- Your task -
Copy out the entries below, replacing "Where should I click to" with "Where do I click to" each time it occurs and leaving everything else unchanged.

- Data rows -
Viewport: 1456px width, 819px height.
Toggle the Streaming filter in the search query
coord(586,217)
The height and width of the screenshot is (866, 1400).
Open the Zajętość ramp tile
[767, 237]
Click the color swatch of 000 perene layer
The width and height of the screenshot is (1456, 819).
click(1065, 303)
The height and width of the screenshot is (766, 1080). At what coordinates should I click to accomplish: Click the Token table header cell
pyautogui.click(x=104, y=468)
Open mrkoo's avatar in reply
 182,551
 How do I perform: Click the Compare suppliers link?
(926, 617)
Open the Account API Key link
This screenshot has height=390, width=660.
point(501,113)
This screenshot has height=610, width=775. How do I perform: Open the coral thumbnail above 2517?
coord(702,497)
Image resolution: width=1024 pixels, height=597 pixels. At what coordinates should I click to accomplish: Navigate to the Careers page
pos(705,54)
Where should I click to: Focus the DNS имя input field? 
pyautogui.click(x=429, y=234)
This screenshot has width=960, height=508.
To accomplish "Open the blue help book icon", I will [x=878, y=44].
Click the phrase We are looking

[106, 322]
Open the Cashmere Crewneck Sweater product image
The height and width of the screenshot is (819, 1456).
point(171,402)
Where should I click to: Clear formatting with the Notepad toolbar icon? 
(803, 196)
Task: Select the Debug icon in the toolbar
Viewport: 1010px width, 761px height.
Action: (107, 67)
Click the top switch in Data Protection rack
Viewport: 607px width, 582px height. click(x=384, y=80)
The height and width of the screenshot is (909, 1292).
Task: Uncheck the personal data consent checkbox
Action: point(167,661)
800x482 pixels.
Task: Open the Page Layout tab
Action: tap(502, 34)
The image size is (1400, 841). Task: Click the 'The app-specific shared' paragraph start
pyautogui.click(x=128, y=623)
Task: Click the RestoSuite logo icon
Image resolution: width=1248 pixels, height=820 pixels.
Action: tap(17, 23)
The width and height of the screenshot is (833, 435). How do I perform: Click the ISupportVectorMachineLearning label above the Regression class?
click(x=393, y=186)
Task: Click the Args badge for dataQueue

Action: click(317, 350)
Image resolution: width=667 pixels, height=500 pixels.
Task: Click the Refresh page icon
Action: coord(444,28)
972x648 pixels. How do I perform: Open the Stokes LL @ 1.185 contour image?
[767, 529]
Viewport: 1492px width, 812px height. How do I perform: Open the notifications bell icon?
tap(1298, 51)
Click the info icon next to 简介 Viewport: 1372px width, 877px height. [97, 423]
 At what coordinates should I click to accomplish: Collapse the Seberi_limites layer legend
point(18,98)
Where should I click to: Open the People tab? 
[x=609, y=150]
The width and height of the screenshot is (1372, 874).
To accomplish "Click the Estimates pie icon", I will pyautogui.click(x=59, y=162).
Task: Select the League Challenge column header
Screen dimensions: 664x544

- The solution -
Viewport: 1456px width, 819px height.
Toggle the Streaming filter in the search query
coord(586,217)
The height and width of the screenshot is (866, 1400).
Open the Zajętość ramp tile
[767, 237]
Click the color swatch of 000 perene layer
The width and height of the screenshot is (1456, 819).
click(1065, 303)
The height and width of the screenshot is (766, 1080). At what coordinates should I click to accomplish: Click the Token table header cell
pyautogui.click(x=104, y=468)
Open mrkoo's avatar in reply
 182,551
 How do I perform: Click the Compare suppliers link?
(926, 617)
Open the Account API Key link
This screenshot has height=390, width=660.
point(501,113)
This screenshot has height=610, width=775. How do I perform: Open the coral thumbnail above 2517?
coord(702,497)
Image resolution: width=1024 pixels, height=597 pixels. At what coordinates should I click to accomplish: Navigate to the Careers page
pos(705,54)
Where do I click to: Focus the DNS имя input field? 
pyautogui.click(x=429, y=234)
This screenshot has width=960, height=508.
To accomplish "Open the blue help book icon", I will [x=878, y=44].
Click the phrase We are looking

[106, 322]
Open the Cashmere Crewneck Sweater product image
The height and width of the screenshot is (819, 1456).
point(171,402)
Where do I click to: Clear formatting with the Notepad toolbar icon? 
(803, 196)
Task: Select the Debug icon in the toolbar
Viewport: 1010px width, 761px height.
Action: (107, 67)
Click the top switch in Data Protection rack
Viewport: 607px width, 582px height. click(x=384, y=80)
The height and width of the screenshot is (909, 1292).
Task: Uncheck the personal data consent checkbox
Action: point(167,661)
800x482 pixels.
Task: Open the Page Layout tab
Action: tap(502, 34)
The image size is (1400, 841). Task: Click the 'The app-specific shared' paragraph start
pyautogui.click(x=128, y=623)
Task: Click the RestoSuite logo icon
Image resolution: width=1248 pixels, height=820 pixels.
Action: tap(17, 23)
The width and height of the screenshot is (833, 435). How do I perform: Click the ISupportVectorMachineLearning label above the Regression class?
click(x=393, y=186)
Task: Click the Args badge for dataQueue

Action: click(317, 350)
Image resolution: width=667 pixels, height=500 pixels.
Task: Click the Refresh page icon
Action: coord(444,28)
972x648 pixels. How do I perform: Open the Stokes LL @ 1.185 contour image?
[767, 529]
Viewport: 1492px width, 812px height. How do I perform: Open the notifications bell icon?
tap(1298, 51)
Click the info icon next to 简介 Viewport: 1372px width, 877px height. [97, 423]
 At what coordinates should I click to accomplish: Collapse the Seberi_limites layer legend
point(18,98)
Where do I click to: Open the People tab? 
[x=609, y=150]
The width and height of the screenshot is (1372, 874).
To accomplish "Click the Estimates pie icon", I will pyautogui.click(x=59, y=162).
Task: Select the League Challenge column header
Screen dimensions: 664x544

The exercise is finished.